The Catechism of the Catholic Church encourages governments to stop the production and distribution of pornographic materials, calling this "a grave offense."

"Pornography consists in removing real or simulated sexual acts from the intimacy of the partners, in order to display them deliberately to third parties," the catechism states. "It offends against chastity because it perverts the conjugal act, the intimate giving of spouses to each other. It does grave injury to the dignity of its participants (actors, vendors, the public), since each one becomes an object of base pleasure and illicit profit for others. It immerses all who are involved in the illusion of a fantasy world."

Matt Osborne, a special projects coordinator at the sex traffic-busting Operation Underground Railroad, well knows the harm pornography can cause.
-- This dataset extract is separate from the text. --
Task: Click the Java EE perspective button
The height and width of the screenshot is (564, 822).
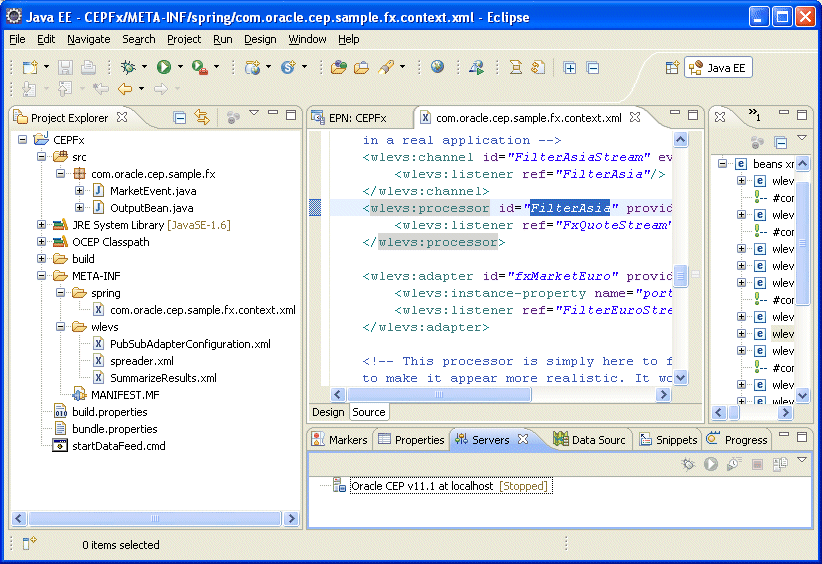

"I’ve seen it firsthand in a couple of different areas,” Osborne said to LifeSiteNews earlier this year. “One of the first operations I led in Armenia, Columbia back in October of 2014, we helped take a suspected trafficker in that area who admitted to us … how he got involved in this type of business.

"He said that when he was 22 years old, he started watching pornography, looking at magazines and videos, and then he just noticed that he needed more and more hard-core, more and more violent pornography to get his fix," said Osborne.

“Then, he also realized that he needed to physically have forceful sex with these kids, rape them … And then, he actually got into making pornography."

While anecdotal evidence is abundant, getting hard scientific data about the harm posed by pornography can be much more difficult, the U.K.'s Minister for Women, Victoria Atkins, told the committee during its consultations.

"We have to acknowledge the fact that the Crime Survey for England & Wales has shown a reduction in sexual violence since 2004–05, while online pornography has exploded exponentially," said Atkins. "I have to bear that in mind in terms of what we are doing, which is why I want thorough research looking not just at gang criminality, frankly, but also at how this affects people forming healthy relationships in adult life."

Despite those difficulties, experts told the MPs there is a link between men viewing porn and later sexually harassing women and girls.

"There is a meta-analysis of research that shows that," Dr. Maddy Coy told the committee. "It was pornography consumption associated with higher levels of attitudes that support violence, which includes things like acceptance of violence, rape myth acceptance and sexual harassment."

In Western civilization, porn has become so pervasive that its availability is now expected. One man told the committee he thought "the problem is that not only has (pornography) become normalised, it is also considered acceptable, even expected."